The frequency converter 1 furthermore has a first safety unit 5 and a second safety unit 6.

The control unit 3, the power unit 4 (galvanically isolated by the optocoupler 15), the first safety unit 5 and the second safety unit 6 are coupled to each other via a communication channel 7 for exchanging data. A point-to-point data connection between the two security units 5 and 6 is optionally provided.

The respective nominal values of the phase voltages u1, u2, u3 are transmitted from the control unit 3 to the power unit 4 via the communication channel 7. The measured values for the measured phase currents i1, i2, i3 are transmitted from the power unit 4 to the control unit 3 via the communication channel 7.

The safety units 5, 6 are each designed to evaluate, independently of one another, one or more setpoint values of the phase voltages u1, u2, u3 transmitted via the communication channel 7 and measured values of the measured phase currents i1, i2, i3 transmitted via the communication channel 7 for determining an error state.
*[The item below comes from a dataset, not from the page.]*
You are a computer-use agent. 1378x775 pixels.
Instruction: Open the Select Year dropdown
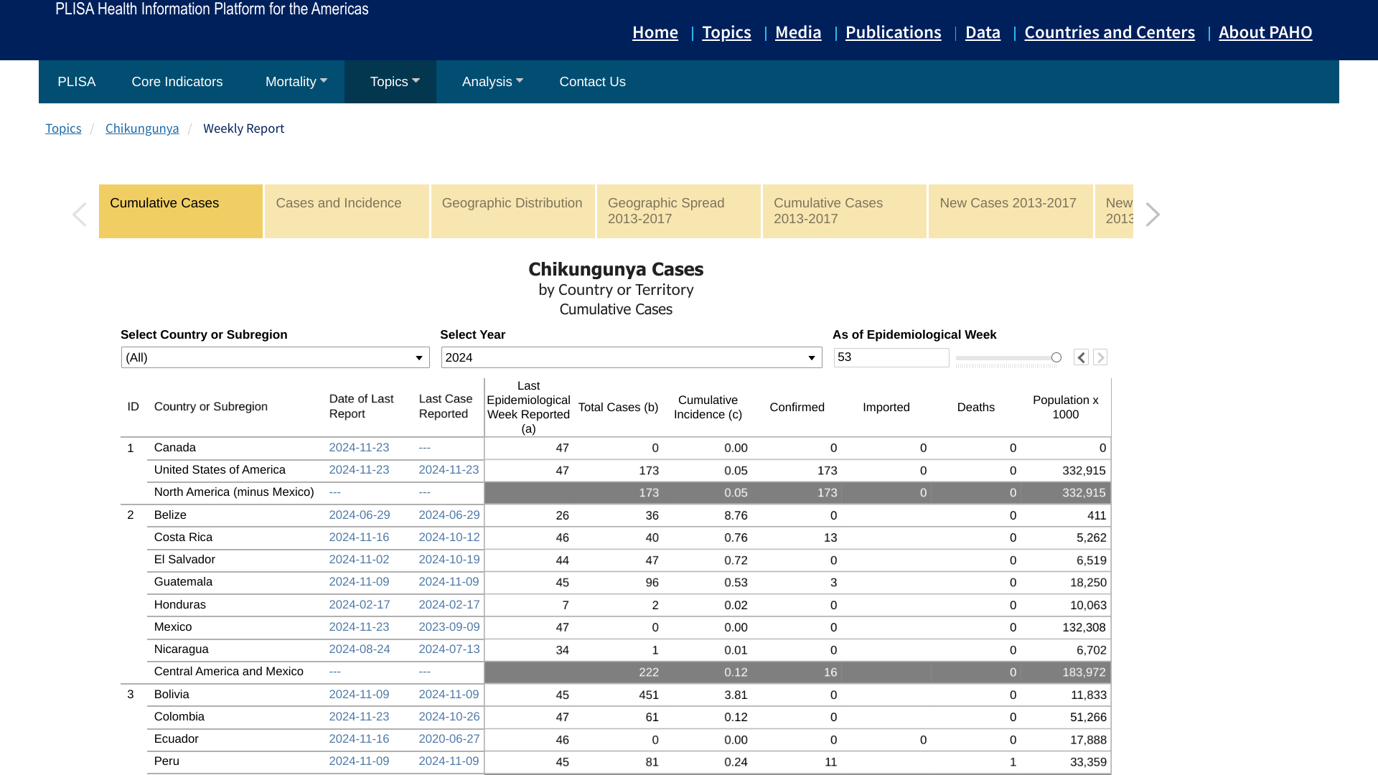tap(631, 357)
For this purpose, the safety units 5, 6 determine a voltage rotating field as a function of the phase voltages u1, u2, u3 generated or to be generated, respectively. Furthermore, the safety units 5, 6 determine the current rotating field from the measured phase currents i1, i2, i3, respectively, and calculate the phase difference between the voltage rotating field and the current rotating field and/or the frequency difference between the frequency of the voltage rotating field and the frequency of the current rotating field, respectively. The safety units 5, 6 respectively determine an error status if the phase difference exceeds a phase difference threshold and/or if the frequency difference exceeds a frequency difference threshold.

If an error condition is determined in at least one of the safety units 5, 6, said safety units perform error handling independently of each other by signaling the safety torque Shutdown (STO) circuit 11: the STO condition is induced by appropriate operation of the inverter 8.

The security units 5, 6 may be arranged on a security circuit board 16. Accordingly, the control unit 3 may be arranged on the control circuit board 17. Finally, the power unit 4 may be arranged on the power circuit board 18.